# Epsilon-delta proof

I'm working on an Epsilon-delta proof for:

$$\lim_{(x,y)\rightarrow (1,1)} x^2 + xy + y = 3$$

I've tired a couple of different approaches but am not getting anywhere (I'm terrible at these). Any suggestions would be appreciated. Thanks.

Steve

Would you show us what you already tried?

benorin
Homework Helper
Stevecgz said:
I'm working on an Epsilon-delta proof for:

$$\lim_{(x,y)\rightarrow (1,1)} x^2 + xy + y = 3$$

I've tired a couple of different approaches but am not getting anywhere (I'm terrible at these). Any suggestions would be appreciated. Thanks.

Steve

Start off with the definition:

$$\lim_{(x,y)\rightarrow (1,1)} x^2 + xy + y = 3 \mbox{ if, and only if }$$
$$\mbox{for every }\epsilon >0,\mbox{ there exists a }\delta >0 \mbox{ such that } 0<\sqrt{(x-1)^2+(y-1)^2}<\delta \mbox{ implies that }|x^2 + xy + y - 3| <\epsilon$$​

arildno
Homework Helper
Gold Member
Dearly Missed
Prove that the sum of two continuous functions is itself a continuous function.

benorin said:
Start off with the definition:

$$\lim_{(x,y)\rightarrow (1,1)} x^2 + xy + y = 3 \mbox{ if, and only if }$$
$$\mbox{for every }\epsilon >0,\mbox{ there exists a }\delta >0 \mbox{ such that } 0<\sqrt{(x-1)^2+(y-1)^2}<\delta \mbox{ implies that }|x^2 + xy + y - 3| <\epsilon$$​

Thanks benorin.
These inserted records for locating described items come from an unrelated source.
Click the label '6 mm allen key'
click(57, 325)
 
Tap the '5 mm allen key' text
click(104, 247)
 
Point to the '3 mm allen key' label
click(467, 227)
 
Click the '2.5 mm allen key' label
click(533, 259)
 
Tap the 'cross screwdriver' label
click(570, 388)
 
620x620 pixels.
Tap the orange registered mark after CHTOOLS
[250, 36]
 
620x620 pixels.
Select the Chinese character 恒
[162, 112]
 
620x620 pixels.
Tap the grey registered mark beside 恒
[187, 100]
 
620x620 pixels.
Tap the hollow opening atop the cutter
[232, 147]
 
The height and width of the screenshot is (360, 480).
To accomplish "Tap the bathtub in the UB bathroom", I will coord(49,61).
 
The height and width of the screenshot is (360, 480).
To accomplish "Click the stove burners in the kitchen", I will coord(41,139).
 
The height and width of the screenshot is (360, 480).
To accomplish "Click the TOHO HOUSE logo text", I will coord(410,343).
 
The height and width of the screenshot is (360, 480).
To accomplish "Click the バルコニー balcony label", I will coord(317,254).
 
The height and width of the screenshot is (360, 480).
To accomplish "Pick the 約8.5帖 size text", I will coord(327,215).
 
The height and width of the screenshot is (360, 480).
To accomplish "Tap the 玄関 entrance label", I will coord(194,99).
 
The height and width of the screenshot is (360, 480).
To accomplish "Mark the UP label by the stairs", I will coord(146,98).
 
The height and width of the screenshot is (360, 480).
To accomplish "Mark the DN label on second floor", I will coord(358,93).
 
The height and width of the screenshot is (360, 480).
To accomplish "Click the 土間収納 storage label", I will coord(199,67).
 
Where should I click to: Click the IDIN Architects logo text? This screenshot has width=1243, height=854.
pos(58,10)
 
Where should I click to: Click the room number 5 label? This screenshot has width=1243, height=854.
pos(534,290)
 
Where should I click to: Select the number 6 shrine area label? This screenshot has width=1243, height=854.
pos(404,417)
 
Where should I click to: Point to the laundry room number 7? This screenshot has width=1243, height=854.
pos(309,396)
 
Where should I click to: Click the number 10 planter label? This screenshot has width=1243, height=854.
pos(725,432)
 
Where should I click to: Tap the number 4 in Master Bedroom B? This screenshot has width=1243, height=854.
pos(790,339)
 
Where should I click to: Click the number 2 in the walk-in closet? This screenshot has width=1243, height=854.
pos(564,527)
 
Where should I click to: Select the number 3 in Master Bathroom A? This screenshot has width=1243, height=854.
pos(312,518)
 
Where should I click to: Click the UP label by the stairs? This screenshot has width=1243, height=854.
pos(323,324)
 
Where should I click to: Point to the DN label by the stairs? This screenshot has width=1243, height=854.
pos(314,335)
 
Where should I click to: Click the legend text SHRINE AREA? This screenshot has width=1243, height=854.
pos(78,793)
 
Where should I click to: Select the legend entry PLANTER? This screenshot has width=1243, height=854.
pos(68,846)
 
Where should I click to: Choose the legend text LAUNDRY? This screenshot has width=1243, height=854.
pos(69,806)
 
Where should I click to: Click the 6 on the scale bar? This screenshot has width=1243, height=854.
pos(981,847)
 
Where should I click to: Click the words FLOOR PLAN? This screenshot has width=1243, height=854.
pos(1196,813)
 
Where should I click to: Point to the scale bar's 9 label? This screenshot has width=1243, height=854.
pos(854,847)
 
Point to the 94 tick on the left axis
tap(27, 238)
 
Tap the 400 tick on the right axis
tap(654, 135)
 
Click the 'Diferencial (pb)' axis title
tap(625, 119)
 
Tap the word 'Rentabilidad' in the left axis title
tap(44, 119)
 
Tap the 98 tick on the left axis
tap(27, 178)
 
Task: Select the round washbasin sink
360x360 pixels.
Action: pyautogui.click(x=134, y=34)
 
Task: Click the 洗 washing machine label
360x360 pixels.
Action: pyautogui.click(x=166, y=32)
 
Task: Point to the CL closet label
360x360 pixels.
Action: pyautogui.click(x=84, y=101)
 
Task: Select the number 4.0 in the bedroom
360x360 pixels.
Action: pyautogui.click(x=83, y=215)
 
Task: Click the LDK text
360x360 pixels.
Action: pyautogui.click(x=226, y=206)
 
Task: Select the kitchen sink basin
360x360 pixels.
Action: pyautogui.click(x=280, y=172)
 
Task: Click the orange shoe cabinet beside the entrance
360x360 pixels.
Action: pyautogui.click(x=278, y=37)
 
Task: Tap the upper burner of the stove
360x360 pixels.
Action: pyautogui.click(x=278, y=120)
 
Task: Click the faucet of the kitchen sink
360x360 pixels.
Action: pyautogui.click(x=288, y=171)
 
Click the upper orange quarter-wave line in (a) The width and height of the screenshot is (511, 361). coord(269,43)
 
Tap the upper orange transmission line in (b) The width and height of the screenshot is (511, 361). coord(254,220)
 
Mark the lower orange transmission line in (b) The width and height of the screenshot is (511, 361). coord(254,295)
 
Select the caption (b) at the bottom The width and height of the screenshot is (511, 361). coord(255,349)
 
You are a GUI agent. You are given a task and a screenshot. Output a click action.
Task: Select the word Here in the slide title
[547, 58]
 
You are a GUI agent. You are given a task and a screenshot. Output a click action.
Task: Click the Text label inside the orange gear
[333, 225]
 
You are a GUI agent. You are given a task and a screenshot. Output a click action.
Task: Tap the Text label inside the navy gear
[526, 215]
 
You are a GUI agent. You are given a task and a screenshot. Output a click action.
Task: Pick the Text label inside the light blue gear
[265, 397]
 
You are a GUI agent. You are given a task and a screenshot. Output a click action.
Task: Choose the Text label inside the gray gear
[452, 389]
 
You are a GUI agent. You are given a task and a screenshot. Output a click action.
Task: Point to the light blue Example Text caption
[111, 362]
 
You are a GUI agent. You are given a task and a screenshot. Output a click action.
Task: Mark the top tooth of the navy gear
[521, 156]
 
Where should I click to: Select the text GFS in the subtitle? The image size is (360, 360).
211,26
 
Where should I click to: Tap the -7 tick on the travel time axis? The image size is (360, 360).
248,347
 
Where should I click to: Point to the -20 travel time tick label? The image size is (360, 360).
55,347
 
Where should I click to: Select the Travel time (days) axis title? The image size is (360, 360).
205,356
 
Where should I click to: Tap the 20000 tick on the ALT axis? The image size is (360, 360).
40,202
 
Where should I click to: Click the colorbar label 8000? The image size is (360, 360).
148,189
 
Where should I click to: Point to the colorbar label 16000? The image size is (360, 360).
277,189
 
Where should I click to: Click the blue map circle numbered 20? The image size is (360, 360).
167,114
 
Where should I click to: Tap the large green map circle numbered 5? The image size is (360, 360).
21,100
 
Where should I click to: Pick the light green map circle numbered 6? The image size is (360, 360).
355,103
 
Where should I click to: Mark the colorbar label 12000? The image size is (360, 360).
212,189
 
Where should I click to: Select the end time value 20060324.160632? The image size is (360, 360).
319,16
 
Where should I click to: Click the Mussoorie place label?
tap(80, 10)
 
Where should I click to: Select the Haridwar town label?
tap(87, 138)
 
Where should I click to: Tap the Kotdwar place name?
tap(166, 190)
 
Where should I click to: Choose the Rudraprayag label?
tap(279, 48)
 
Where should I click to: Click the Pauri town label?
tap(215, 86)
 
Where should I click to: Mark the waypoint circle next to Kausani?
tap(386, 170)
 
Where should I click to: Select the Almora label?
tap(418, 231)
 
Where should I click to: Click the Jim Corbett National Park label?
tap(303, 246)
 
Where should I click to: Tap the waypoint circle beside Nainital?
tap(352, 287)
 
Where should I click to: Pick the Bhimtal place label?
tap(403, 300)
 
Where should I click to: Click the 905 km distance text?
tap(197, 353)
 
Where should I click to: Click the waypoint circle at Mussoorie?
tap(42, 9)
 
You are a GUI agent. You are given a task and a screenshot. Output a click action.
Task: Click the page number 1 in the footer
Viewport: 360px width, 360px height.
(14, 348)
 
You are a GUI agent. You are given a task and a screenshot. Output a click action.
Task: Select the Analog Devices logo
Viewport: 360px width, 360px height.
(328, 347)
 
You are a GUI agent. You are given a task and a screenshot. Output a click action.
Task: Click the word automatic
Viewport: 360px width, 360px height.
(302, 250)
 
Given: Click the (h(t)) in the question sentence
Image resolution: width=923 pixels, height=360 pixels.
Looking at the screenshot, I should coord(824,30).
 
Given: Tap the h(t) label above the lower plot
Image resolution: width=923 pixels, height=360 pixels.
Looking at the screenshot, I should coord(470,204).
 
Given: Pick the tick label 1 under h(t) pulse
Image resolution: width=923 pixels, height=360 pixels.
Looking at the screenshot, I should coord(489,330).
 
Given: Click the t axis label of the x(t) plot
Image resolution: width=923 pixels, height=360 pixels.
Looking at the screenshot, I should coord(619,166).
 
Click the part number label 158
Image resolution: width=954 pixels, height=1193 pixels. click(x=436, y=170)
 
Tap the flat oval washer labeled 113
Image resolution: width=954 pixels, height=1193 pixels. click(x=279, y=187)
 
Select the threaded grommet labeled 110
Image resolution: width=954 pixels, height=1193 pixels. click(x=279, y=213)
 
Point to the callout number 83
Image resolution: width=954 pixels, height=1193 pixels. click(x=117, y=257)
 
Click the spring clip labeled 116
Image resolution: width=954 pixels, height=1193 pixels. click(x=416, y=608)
I was trying with $$0<\sqrt{x^2+y^2}<\delta$$. I think I can get it now.

Steve

HallsofIvy
By the way, while $\sqrt{(x_1-x_0)^2+ (y_1-y_0)^2}$ is the "standard metric" it would be equivalent to show the "for every $\epsilon>0$ there exist $\delta> 0$ such that max (|x-1|,|y-1|)< $\delta$ implies that |x2+ xy+ y- 3|<$\epsilon$ and might be simpler. Of course, your teacher might require that you be able to show that they are equivalent!